When Bernie Sanders got into the race in 2016 in many ways his campaign was premised on the idea that Obama had gotten most things wrong. Perhaps his presidency wasn’t a disaster, as my friend argues. But the premises of Sanders’ campaign was that Democrats needed to move in a dramatically different direction and that Obama’s policies and presidency were – while better than the GOP alternative – fundamentally misguided. Sanders was pretty straightforward about this before getting into the race. And he didn’t really hide it once he got in. But in the nature of things, since Obama was a popular incumbent, it wasn’t a point he emphasized during his campaign.

We also know that the entire country has moved left on a number of issues over the last decade (LGBTQ issues and marijuana legalization are just two examples). Democrats, meanwhile, have moved significantly to the left on a much broader range of issues. Some of this is an on-going trend. Some of it is in reaction to Trump, having his extremity lead to a reevaluation of practices that most Democrats didn’t focus much on. Maybe the best example of this is on immigration. As immigration advocates were saying very clearly at the time, the Obama administration deported lots and lots of people. It’s hard to see that in quite the same light after what we’ve all been exposed to about the mechanics of ICE, detention, deportation and everything that goes with it.

But with all of this, there’s a shift that has taken place that manages to be both all but invisible and yet very obvious. Part of it is Sanders deep imprint on the 2020 policy conversation – especially on health care and student debt but on other issues as well. Part of it is the wave of left activism that predates Trump but has intensified under his presidency. But taken together they’ve created a 2020 campaign policy conversation which at least implicitly gives a pretty negative verdict on Obama and his presidency. Perhaps not a disaster as my friend puts it but in many regards a mistake rather than something to build on. That, I think, is the root of Biden’s continuing strength, even with all the bobbles, flubs, the archaic policy histories and all the rest. It’s not just because he was Obama’s Vice President and people like Obama. It’s because the terms of the policy debate are in conflict – when forced together – with where the great majority of Democrats are, which is holding Obama and his presidency in very high regard. If your premise is that Obama sucked, even if that’s somewhat confined to thee footnotes, that’s going to create some real channel conflict if you’re running in an electorate which still largely thinks he was great.

This is also part of Warren’s strength versus Sanders. In policy terms, they are not at all far apart. But Warren presents her message as building upon Obama’s legacy, even if it’s in many ways a dramatic departure. Put differently, Sanders’ message invites or even requires you to recant your Obama enthusiasm to sign on with Sanders. If it even comes out in seemingly trivial ways in Sanders’ refusal to actually become a member of the Democratic party. Warren’s message and presentation makes no such requirement. That’s why Warren has purchase on a broader share of the Democratic electorate.

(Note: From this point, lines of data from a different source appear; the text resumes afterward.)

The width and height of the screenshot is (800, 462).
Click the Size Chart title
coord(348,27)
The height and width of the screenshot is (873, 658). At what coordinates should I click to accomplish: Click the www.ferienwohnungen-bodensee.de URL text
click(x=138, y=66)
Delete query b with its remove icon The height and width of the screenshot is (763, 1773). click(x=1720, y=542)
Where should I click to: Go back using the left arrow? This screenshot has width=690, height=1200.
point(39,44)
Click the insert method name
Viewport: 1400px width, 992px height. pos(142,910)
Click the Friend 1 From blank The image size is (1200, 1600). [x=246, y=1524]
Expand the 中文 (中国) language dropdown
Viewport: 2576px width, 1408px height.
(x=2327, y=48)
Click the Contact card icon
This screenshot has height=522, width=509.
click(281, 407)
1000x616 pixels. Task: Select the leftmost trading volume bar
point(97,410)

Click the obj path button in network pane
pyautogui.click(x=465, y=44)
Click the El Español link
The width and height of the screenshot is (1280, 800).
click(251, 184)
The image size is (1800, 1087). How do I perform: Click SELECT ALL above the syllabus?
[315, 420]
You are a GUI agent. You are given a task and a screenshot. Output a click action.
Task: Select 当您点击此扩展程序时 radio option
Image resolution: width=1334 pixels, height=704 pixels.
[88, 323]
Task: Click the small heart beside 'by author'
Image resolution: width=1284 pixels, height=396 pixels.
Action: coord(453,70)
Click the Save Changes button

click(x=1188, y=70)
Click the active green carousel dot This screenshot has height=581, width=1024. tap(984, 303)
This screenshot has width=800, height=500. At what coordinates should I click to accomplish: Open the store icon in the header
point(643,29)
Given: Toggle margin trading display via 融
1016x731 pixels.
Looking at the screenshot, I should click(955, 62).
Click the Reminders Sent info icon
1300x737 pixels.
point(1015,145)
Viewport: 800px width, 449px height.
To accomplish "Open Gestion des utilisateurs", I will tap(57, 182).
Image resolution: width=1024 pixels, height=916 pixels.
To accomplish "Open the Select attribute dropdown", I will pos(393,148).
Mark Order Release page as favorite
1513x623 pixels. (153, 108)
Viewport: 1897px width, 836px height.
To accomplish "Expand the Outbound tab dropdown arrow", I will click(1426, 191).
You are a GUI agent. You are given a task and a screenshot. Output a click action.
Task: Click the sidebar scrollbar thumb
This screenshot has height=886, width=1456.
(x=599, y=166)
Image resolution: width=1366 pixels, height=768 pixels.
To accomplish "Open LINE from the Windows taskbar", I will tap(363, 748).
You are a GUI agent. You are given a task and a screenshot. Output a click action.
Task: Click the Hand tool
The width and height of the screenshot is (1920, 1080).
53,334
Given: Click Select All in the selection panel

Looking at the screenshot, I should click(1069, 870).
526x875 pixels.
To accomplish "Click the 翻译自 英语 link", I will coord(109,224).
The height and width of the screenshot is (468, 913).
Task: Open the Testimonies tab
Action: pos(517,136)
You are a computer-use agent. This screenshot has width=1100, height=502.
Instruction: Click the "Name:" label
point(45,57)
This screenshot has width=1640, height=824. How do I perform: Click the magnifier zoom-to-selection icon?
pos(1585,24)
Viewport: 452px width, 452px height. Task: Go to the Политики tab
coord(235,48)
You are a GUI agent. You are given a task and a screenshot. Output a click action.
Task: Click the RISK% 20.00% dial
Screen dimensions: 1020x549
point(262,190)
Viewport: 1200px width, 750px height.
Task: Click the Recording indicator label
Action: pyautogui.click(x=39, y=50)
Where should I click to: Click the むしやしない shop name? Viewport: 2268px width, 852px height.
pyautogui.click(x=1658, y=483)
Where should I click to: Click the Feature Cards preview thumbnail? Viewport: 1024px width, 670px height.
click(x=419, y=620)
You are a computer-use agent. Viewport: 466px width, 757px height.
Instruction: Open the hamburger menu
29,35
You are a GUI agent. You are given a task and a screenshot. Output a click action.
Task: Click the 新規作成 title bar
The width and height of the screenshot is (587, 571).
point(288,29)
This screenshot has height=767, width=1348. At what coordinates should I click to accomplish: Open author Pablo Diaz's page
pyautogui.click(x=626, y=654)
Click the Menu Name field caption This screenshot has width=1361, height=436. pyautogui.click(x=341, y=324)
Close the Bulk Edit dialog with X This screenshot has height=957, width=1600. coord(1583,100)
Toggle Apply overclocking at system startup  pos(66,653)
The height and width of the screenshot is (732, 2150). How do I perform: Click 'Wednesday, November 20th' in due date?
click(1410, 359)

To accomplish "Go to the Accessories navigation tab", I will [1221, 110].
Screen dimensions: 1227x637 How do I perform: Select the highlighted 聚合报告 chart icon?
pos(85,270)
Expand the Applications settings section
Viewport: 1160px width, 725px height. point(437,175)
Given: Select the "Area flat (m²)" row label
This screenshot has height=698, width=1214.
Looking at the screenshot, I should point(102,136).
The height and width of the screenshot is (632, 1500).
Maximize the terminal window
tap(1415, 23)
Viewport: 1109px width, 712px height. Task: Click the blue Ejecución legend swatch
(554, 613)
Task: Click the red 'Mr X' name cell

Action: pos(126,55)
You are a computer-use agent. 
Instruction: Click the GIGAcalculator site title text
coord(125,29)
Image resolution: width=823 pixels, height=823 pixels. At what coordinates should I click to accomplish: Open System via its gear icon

All of this means that Obama looms very large, even as he remains silent and in ways much of the pundit class – left, right and center – fails to grasp.

I would argue that this is why Bernie is the best candidate - he has done more in less time to tarnish Obama's legacy and refute his theory of politics than anyone else except Trump himself - but it also explains why he faces such an uphill climb in a Democratic primary.

BENGHAZI 2
Oct 13, 2007

by Cyrano4747

The Glumslinger posted:

LA Times did a better version of the donation map, breaking it down by ZIP code, and showing how much each candidate got

https://twitter.com/latimes/status/1157370312675213317

Syracuse and it's surrounding areas are exactly what I expected: almost entirely for Bernie, with the area around the airport and attached air Force Base for Pete and the one neighborhood of people with money Liz

Reverend Dr
Feb 9, 2005

Thanks Reverend

The Glumslinger posted:

LA Times did a better version of the donation map, breaking it down by ZIP code, and showing how much each candidate got

https://twitter.com/latimes/status/1157370312675213317

This map is legit amazing. I looked over the areas of my state where I'm familiar with the demographics and it really confirms a lot of what I expected.. Butti gets the boigie centrists. Warren gets the bougie more left leaning. Harris gets the republican leaning areas with a white population and large minority population that has been oppressed for decades. Biden gets the republican leaning areas with a little white population and large minority population that has been oppressed for decades. Sanders gets everything else. Every area that doesn't make life absolute poo poo (so people remain ignorant of political options b/c they got to spend all day getting rent), goes Sanders. The worst the the media is doing (and they know what they are doing) is keeping the currently oppressed areas in the dark that there is even an alternative to lovely establishment dem grift.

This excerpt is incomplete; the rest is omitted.